== EXERCISE PASSAGE ==
Supply and Demand Analysis
Healthcare markets are in a constant state of flux. Prices rise and fall. Volumes rise and fall. New products succeeded at first and then fall by the wayside. Economics teaches us that, underneath the seemingly random fluctuations of healthcare markets, systematic patterns can be detected. Understanding these systematic patterns requires an understanding of supply and demand. Even though healthcare managers need to focus on the details of day-to-day operations, they also need an appreciation of the overview that supply and demand analysis can give them. Supply and demand analysis can help managers anticipate the effect of changes in policy, technology, or prices. For example, the impact of added taxes on hospital’s prices, the impact of increased insurance coverage on the output mix of physicians can be analyzed. Supply and demand analysis is valuable as tool managers can use to quickly anticipate the effects of shifts in demand or supply curves.
The supply curve (labeled S) describes how much producers are willing to sell at deferent prices. From another perspective, it describes what the price must be to induce producers to be willing to sell different quantities. The supply curve slopes up, as do most supply curves.
This upward slope means that, when the price is higher, producers are willing to sell more of a good or service, or more producers are willing to sell a good or service. When the price is higher, producers are more willing to add workers, equipment, and other resources to sell more. In addition, higher prices allow firms to enter a market they could not enter at lower prices.
The demand curve (labeled D) describes how much consumers are willing to buy at different prices. From another perspective, it describes how much the marginal consumer (the one who would not make a purchase at a higher price) is willing to pay at different levels of output. The demand curve slope down, meaning that, to sell more of a product, its price must be cut. It also means that consumers who are willing to purchase a product only at a low price do not place a high value on it. Such a sales increase might be the result of an increase in the share of the population that buys a good or service, an increase in consumption per purchase, or some mix of the two.
The demand and supply curves intersect at the equilibrium price and quantity. At the equilibrium price, the amount producers want to sell equals the amount consumers want to buy. Markets tend to move toward equilibrium points. If the price is above the equilibrium price, producers’ sales forecasts will not be met. Sometimes producers cut prices to sell more. Sometimes producers cut production. Either strategy tends to equate supply and demand. Alternatively, if the price is below the equilibrium price, consumers will quickly buy up the available stock. To meet the shortage, producers may raise prices or produce more. Either strategy tends to equate supply and demand. Markets will not always be in equilibrium, especially if conditions change quickly, but the incentive to move toward equilibrium is strong. Producers typically can change prices faster than they can increase or decrease production. A high price today does not mean a high price tomorrow. Prices are likely to fall as additional capacity becomes available. Likewise, a low price today does not mean a low price tomorrow. Prices are likely to rise as capacity decreases.

== EXTRACTED ENTRIES ==
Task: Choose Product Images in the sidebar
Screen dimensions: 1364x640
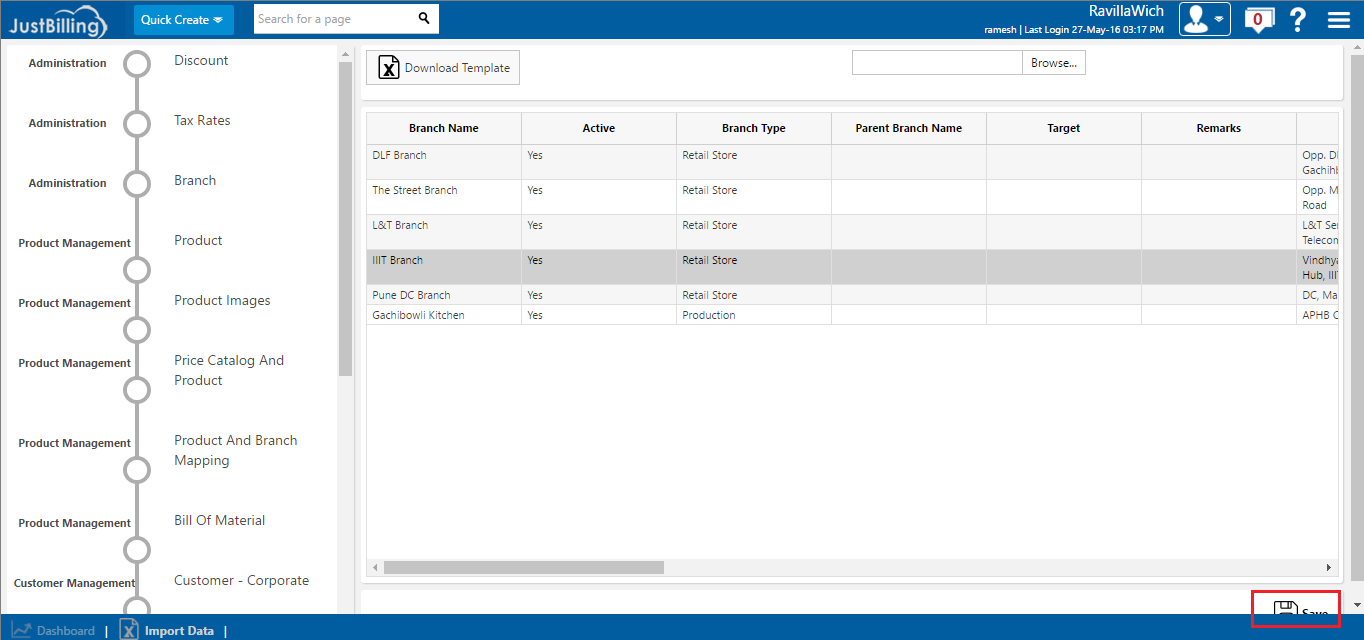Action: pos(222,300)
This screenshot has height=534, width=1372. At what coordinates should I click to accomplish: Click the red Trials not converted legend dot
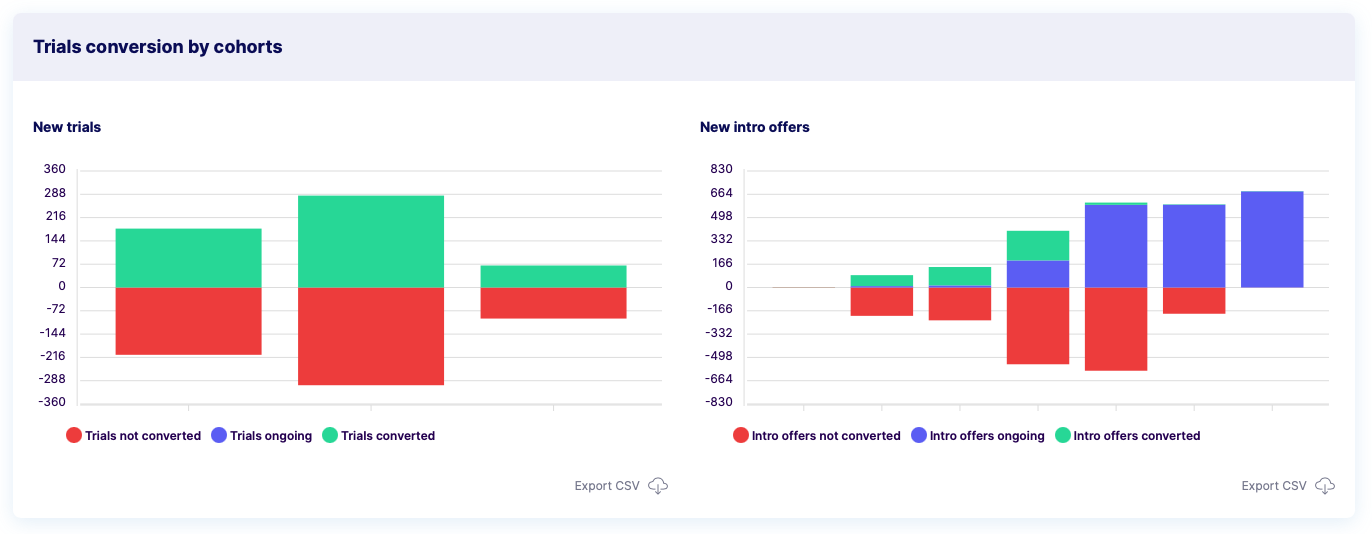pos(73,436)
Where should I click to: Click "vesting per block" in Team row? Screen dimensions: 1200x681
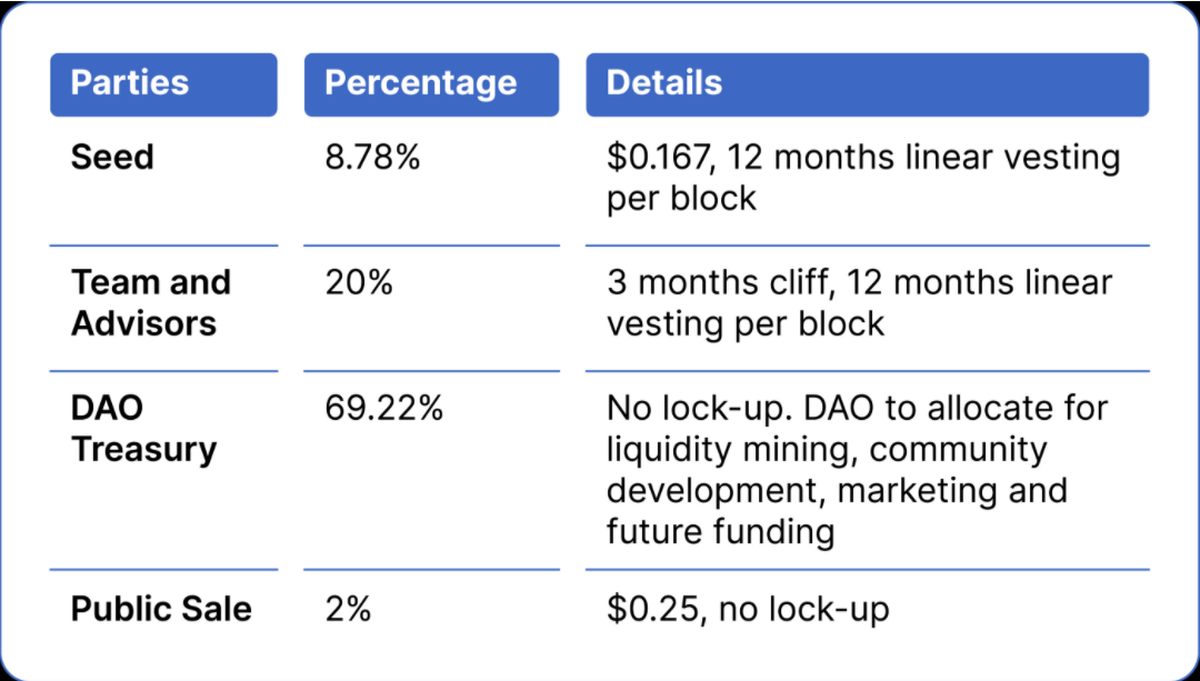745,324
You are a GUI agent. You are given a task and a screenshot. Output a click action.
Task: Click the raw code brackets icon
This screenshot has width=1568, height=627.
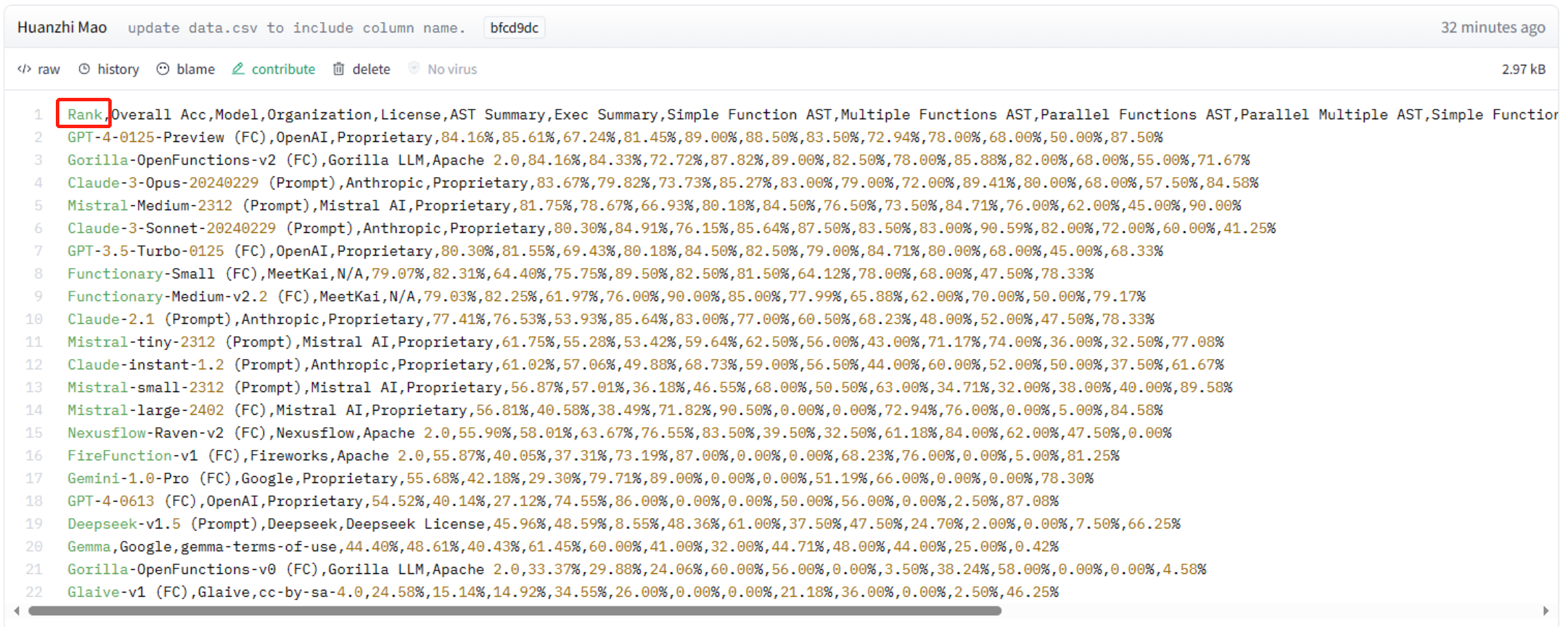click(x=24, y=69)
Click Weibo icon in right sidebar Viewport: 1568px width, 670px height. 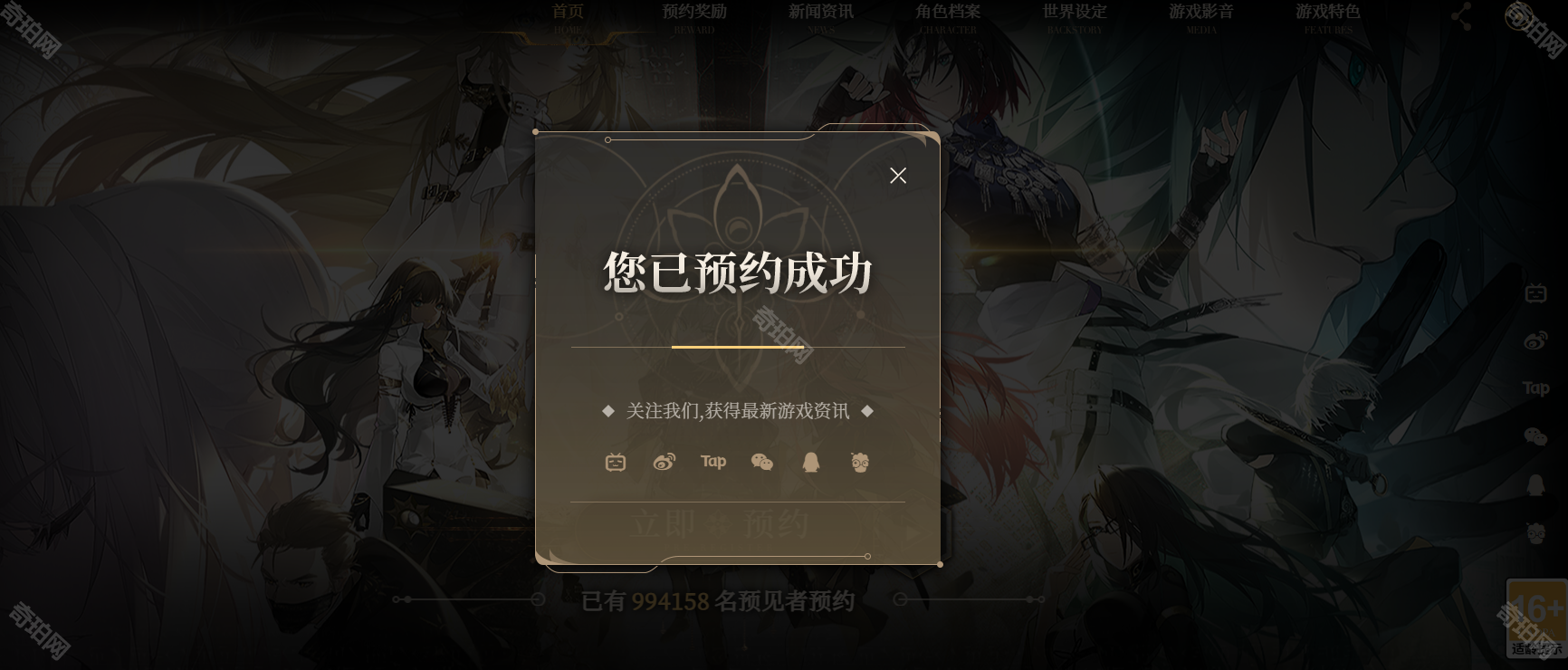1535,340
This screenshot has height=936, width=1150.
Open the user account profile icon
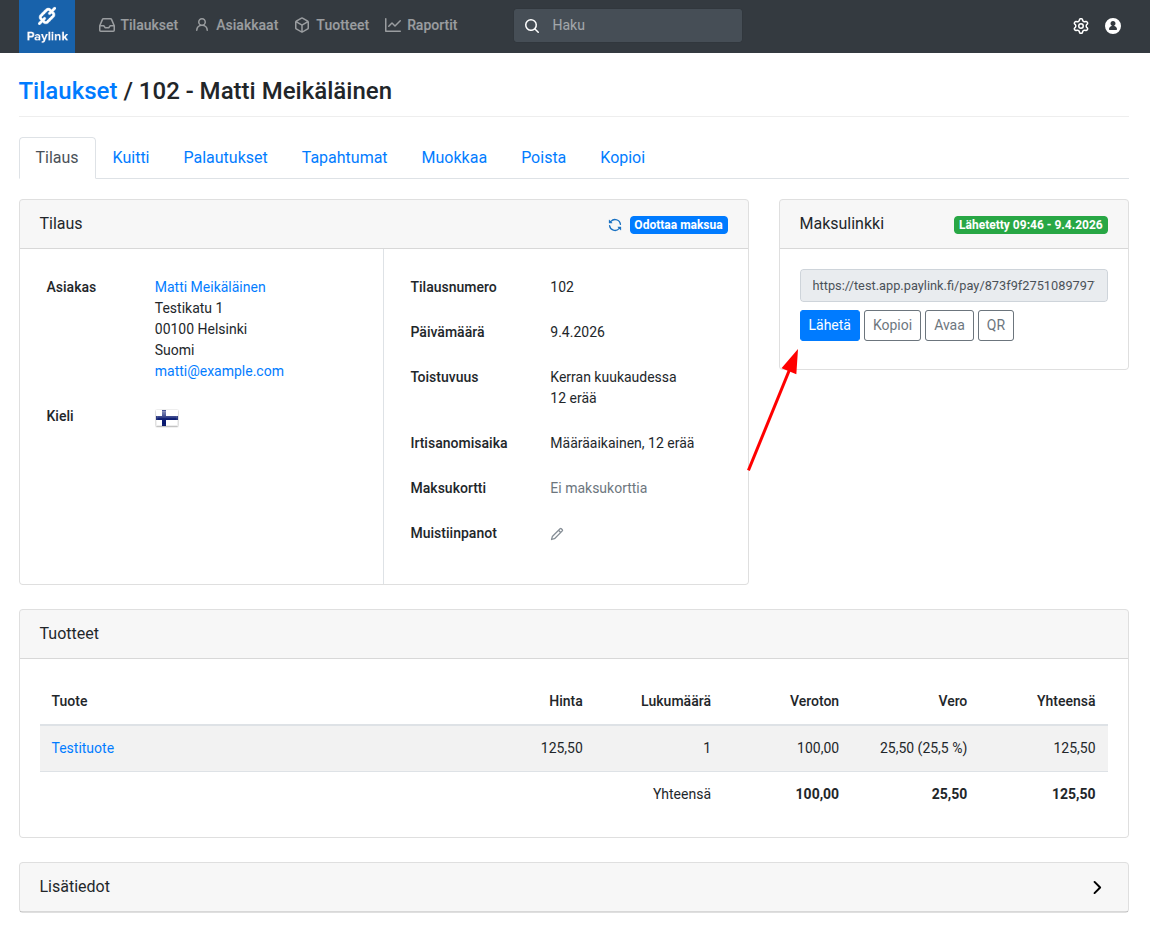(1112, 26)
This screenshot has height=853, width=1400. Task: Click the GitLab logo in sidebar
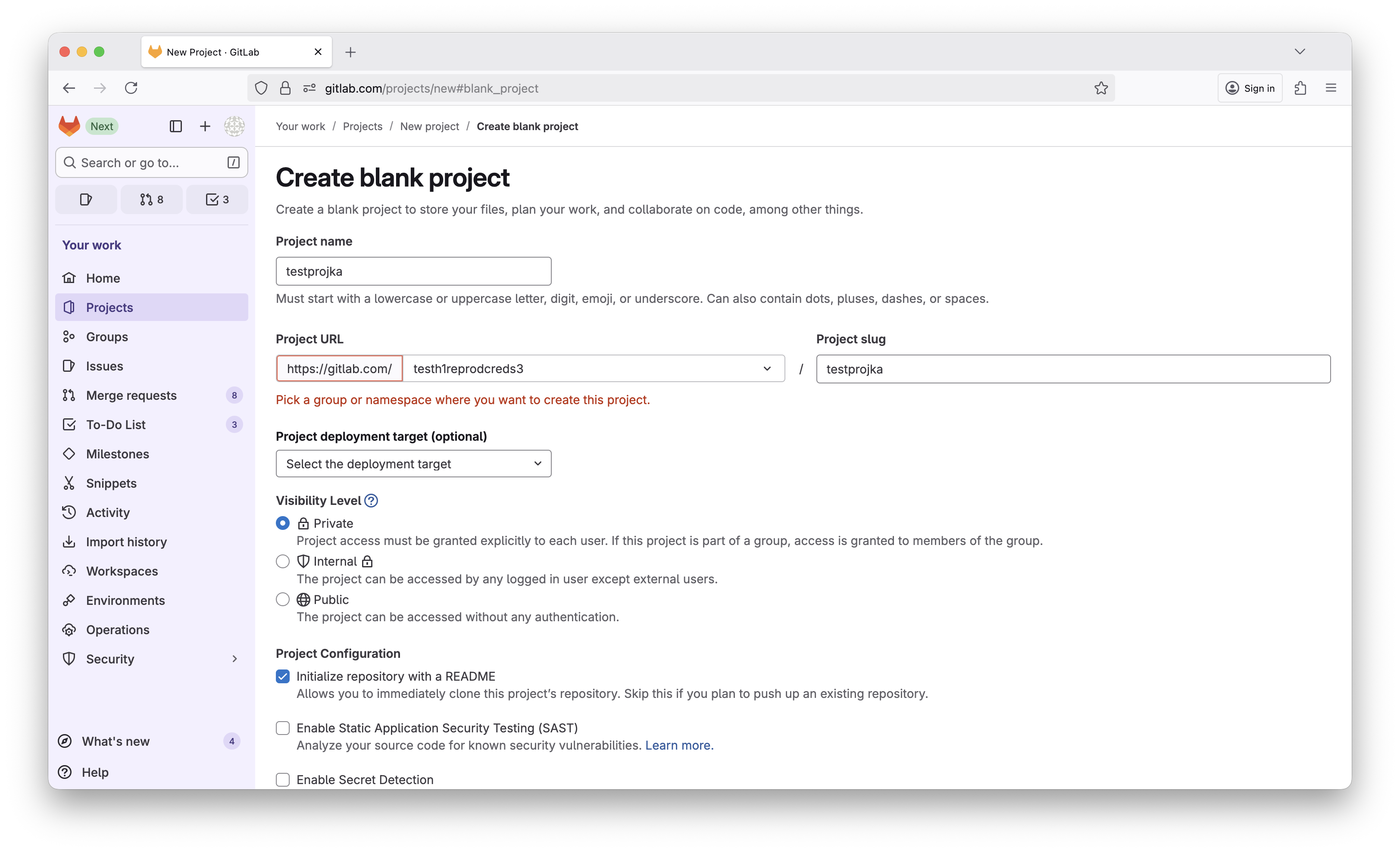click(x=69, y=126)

== WHAT TO WORK ON ==
Reproduce the stretch of the supply and demand passage that begins at the words "The demand curve (labeled" and stops after "of the two.", swapping "product" for "service" wherever it appears.

== YOUR RESPONSE ==
The demand curve (labeled D) describes how much consumers are willing to buy at different prices. From another perspective, it describes how much the marginal consumer (the one who would not make a purchase at a higher price) is willing to pay at different levels of output. The demand curve slope down, meaning that, to sell more of a service, its price must be cut. It also means that consumers who are willing to purchase a service only at a low price do not place a high value on it. Such a sales increase might be the result of an increase in the share of the population that buys a good or service, an increase in consumption per purchase, or some mix of the two.